▶ Records for processing:
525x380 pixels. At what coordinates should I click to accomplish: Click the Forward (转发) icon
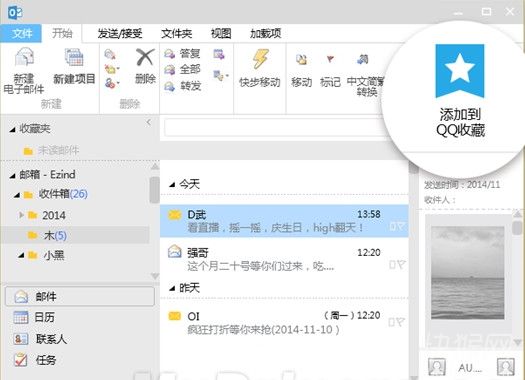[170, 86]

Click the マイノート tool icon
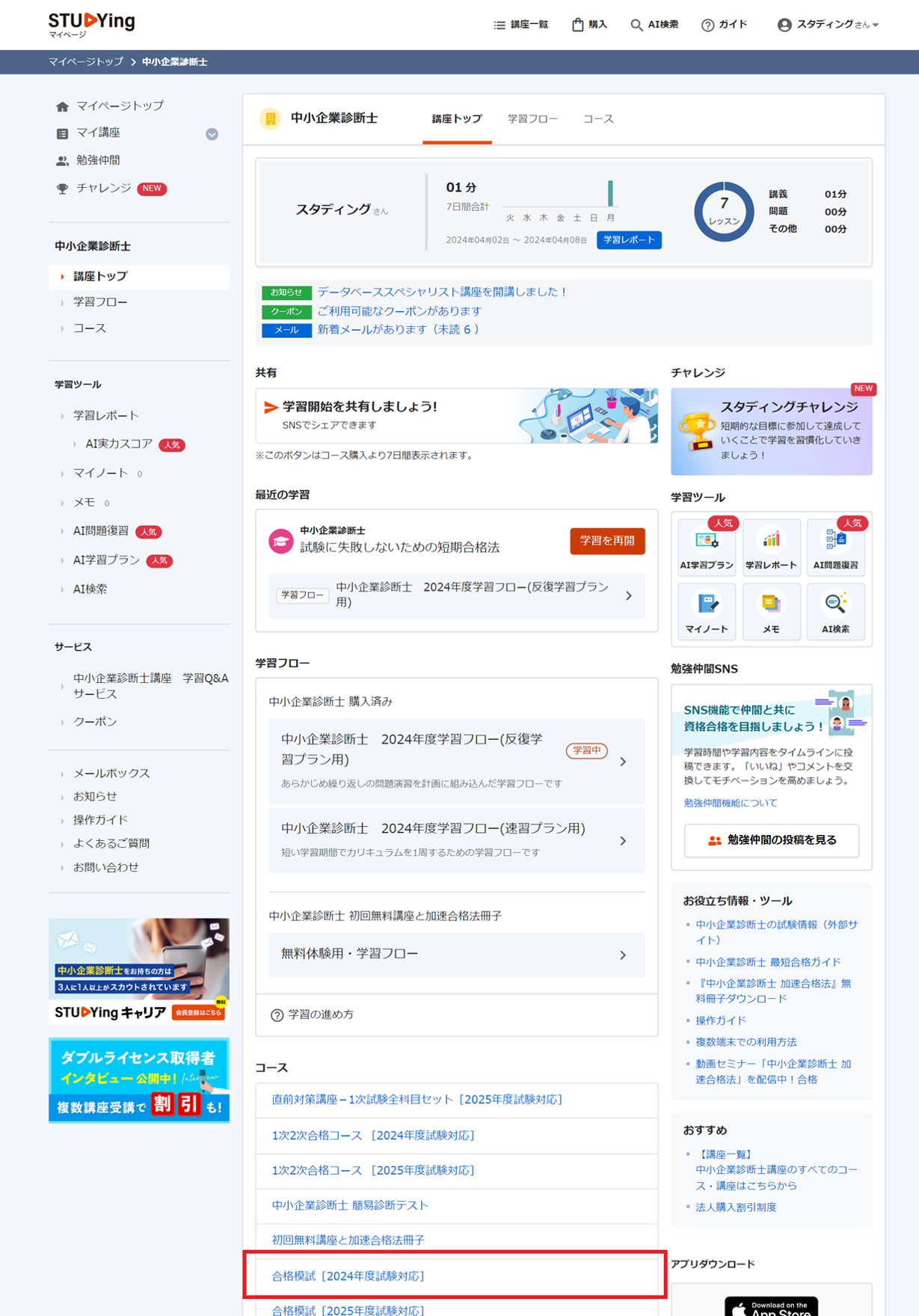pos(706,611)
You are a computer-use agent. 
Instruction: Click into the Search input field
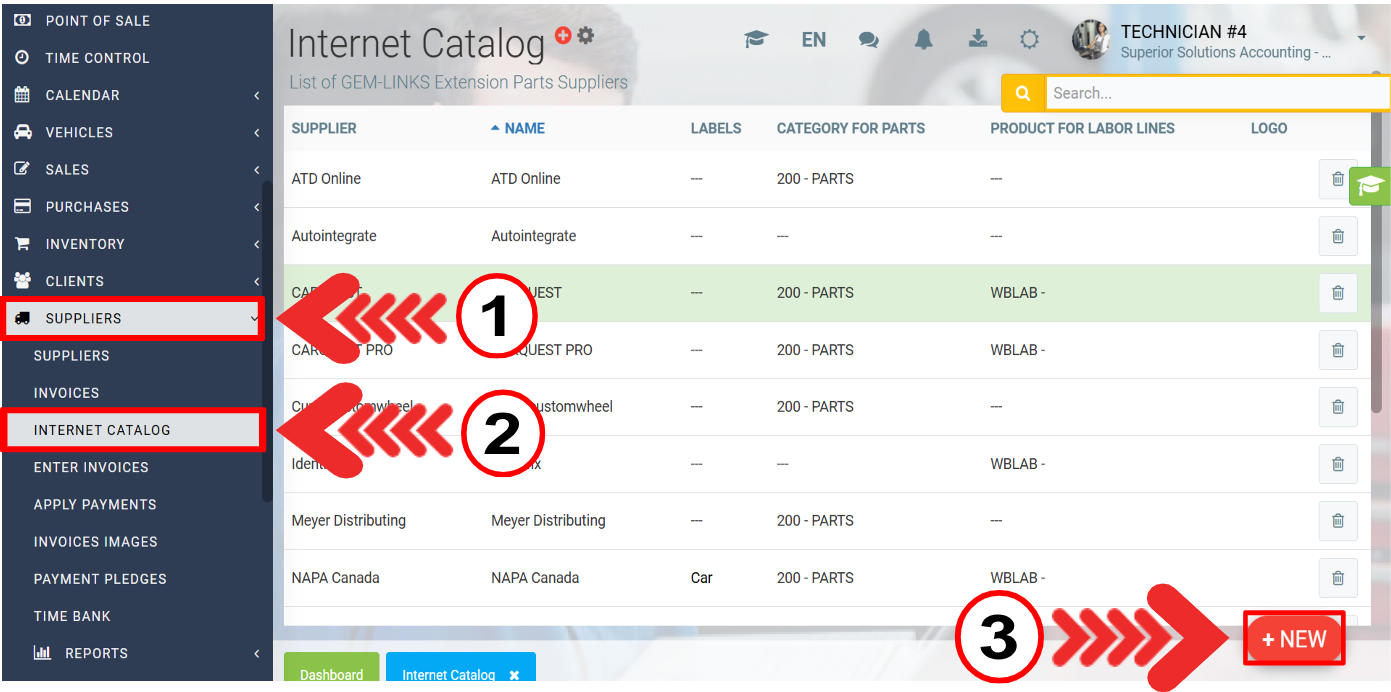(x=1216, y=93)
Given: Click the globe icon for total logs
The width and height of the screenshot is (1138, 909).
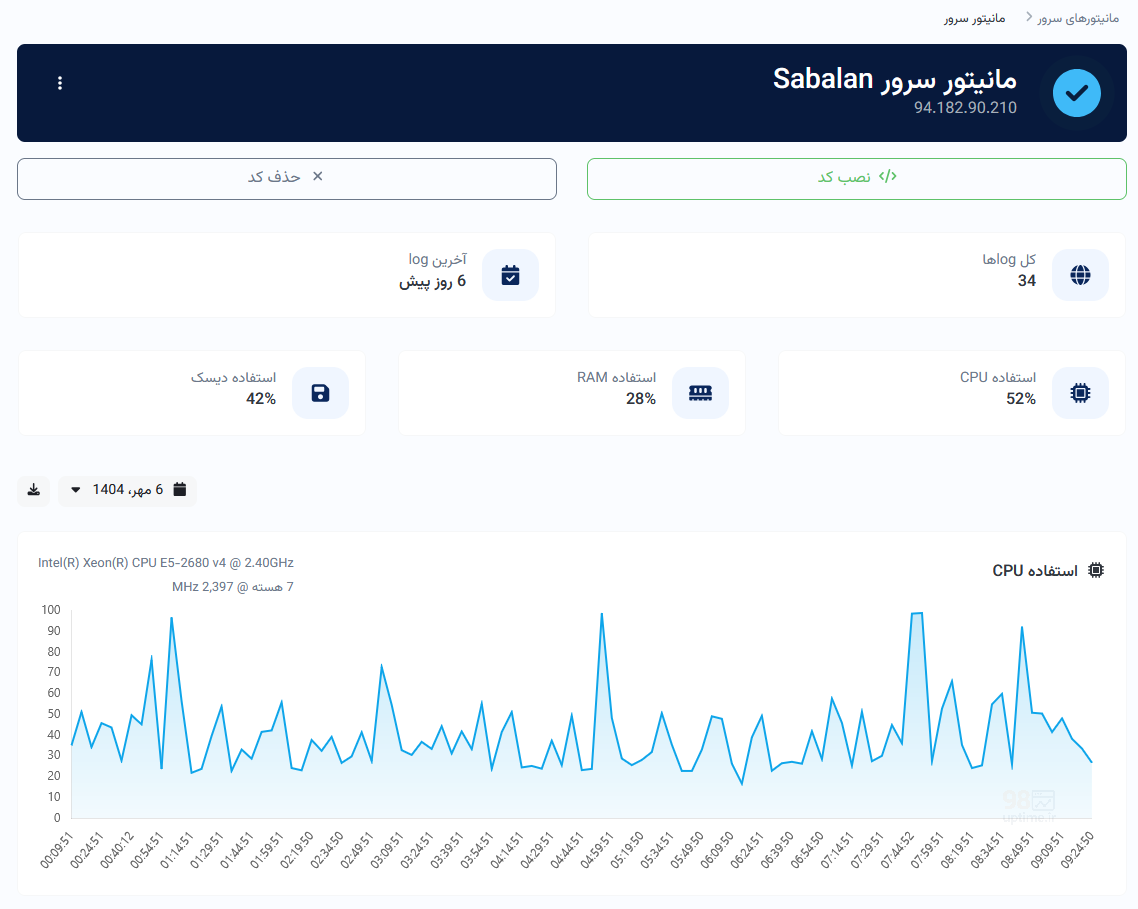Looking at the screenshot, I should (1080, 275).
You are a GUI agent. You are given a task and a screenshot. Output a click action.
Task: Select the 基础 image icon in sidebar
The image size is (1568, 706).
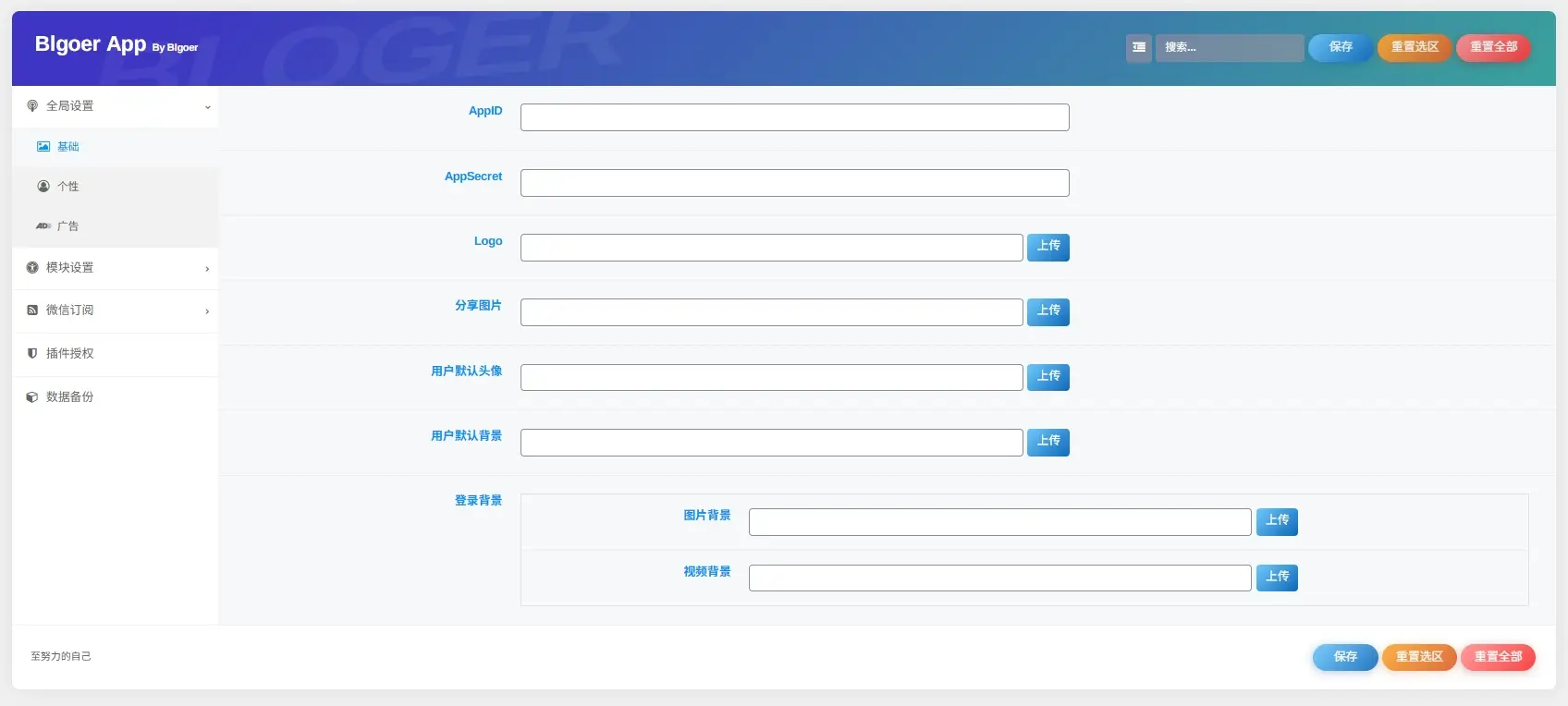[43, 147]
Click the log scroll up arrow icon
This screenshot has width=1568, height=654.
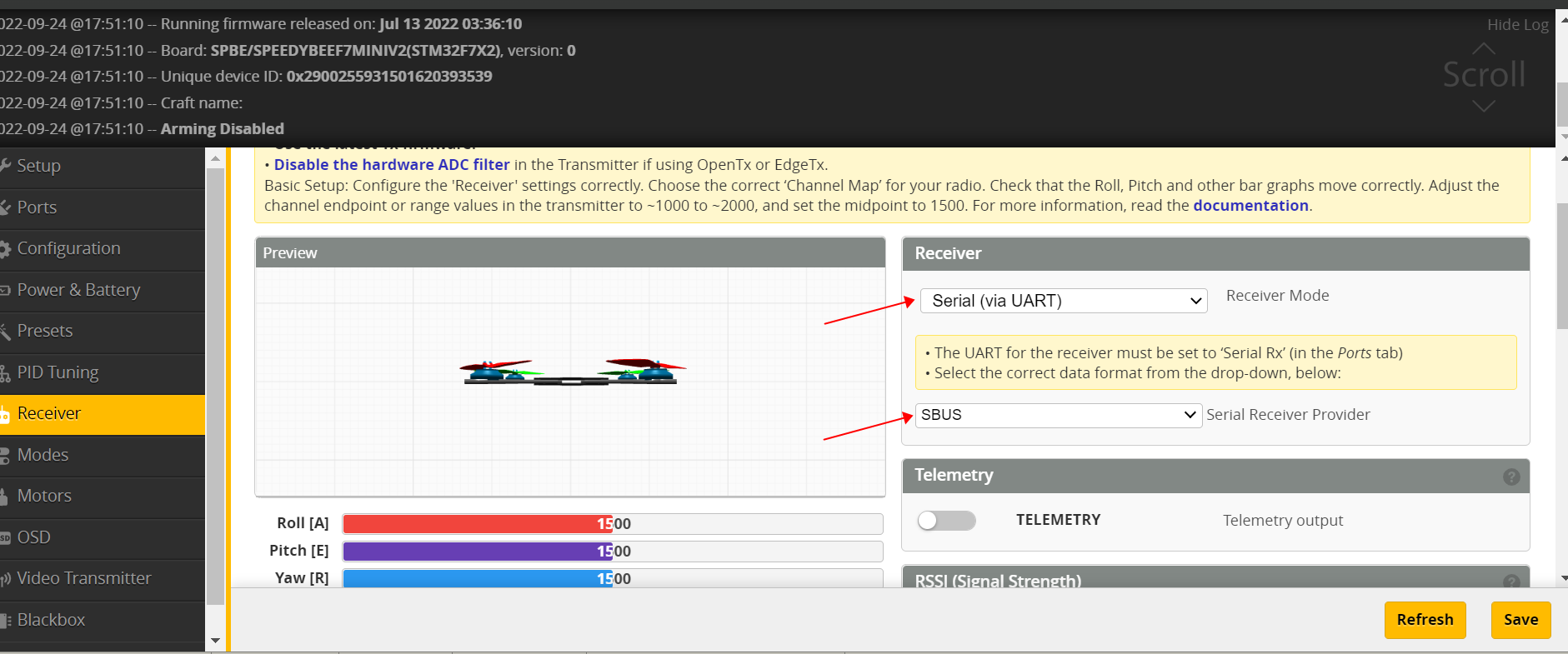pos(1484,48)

▶ Task to carry out: A faithful copy is needed of the lines from the one containing "The width and" through the last line of the data above, with pictures left out.

▶ Exercise output:
The width and height of the screenshot is (1138, 909).
Looking at the screenshot, I should (1080, 275).
You are a GUI agent. You are given a task and a screenshot. Output a click action.
Task: Select the 基础 image icon in sidebar
The image size is (1568, 706).
[43, 147]
Click the log scroll up arrow icon
This screenshot has width=1568, height=654.
pos(1484,48)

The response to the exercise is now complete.